Tuesday, 9 June 2009

At the Beginning...

This blog is set up with the sole intention of revealing what my hubby, Vin, is having for dinners. When I started cooking, I was not even able to fry an egg. The first egg I attempted was when I was staying at a service apartment. It was an electric stove and the level was from 1 to 10. I tried the number 5 setting. I poured olive oil onto a saucepan and it immediately turned black... I should say that the saucepot looked like it has a black coating! Well... I thought it was "normal" behaviour and broke an egg into it.

The whole thing turned black and the whole room was filled with smoke. By then, I knew... that this was not normal behaviour and turned off the stove. I was so worried that the smoke detector would go off. So, I used the main door as fan and hoped that the smoke will dissipate soon! After that, I’m left with just a black-coated saucepan that no amount of scrubbing can remove. I was too embarrassed to call the staff for help. (After that, a friend of mine said that I could have easily asked for a change in saucepan from the hotel staff.)

I had to source for help from my aunt who taught me the power of WHITE VINEGAR! All you need to do is pour in white vinegar with some water and boil it. After some time, it can be scrubbed off easily. And white vinegar is very useful in getting rid of oily stuff, especially useful for cleaning kitchen walls and cabinets.

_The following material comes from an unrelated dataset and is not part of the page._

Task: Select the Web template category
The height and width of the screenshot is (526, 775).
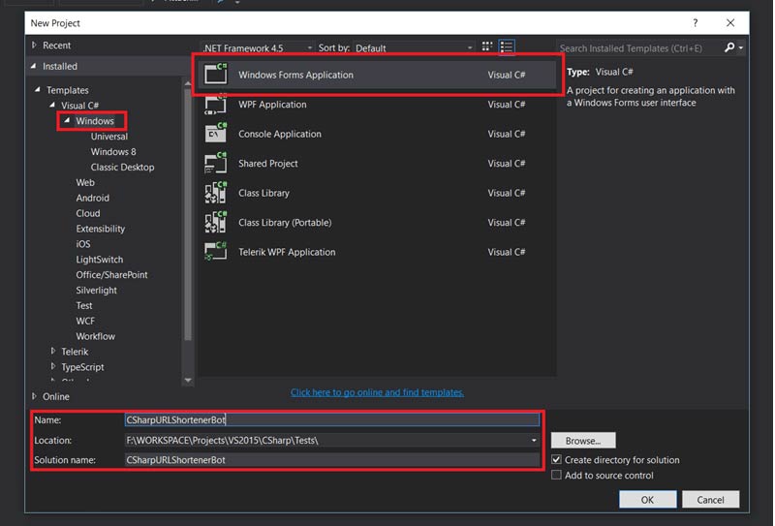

Lessons learnt in frying an egg: Use number 1 or 2 setting for cooking on electric stove; white vinegar is very powerful in the kitchen; consult Aunt when in doubt :p

Well… As time passes, I learned how to cook edible dinners and have become very interested in cooking. As how Vin puts it, it is one of the rare tasks that I can spend a long time doing QUIETLY, and not bother him at all. So, it proves that a pampered girl can still become a cook. Hope this will be an inspiration to the rest of the pampered girls out there!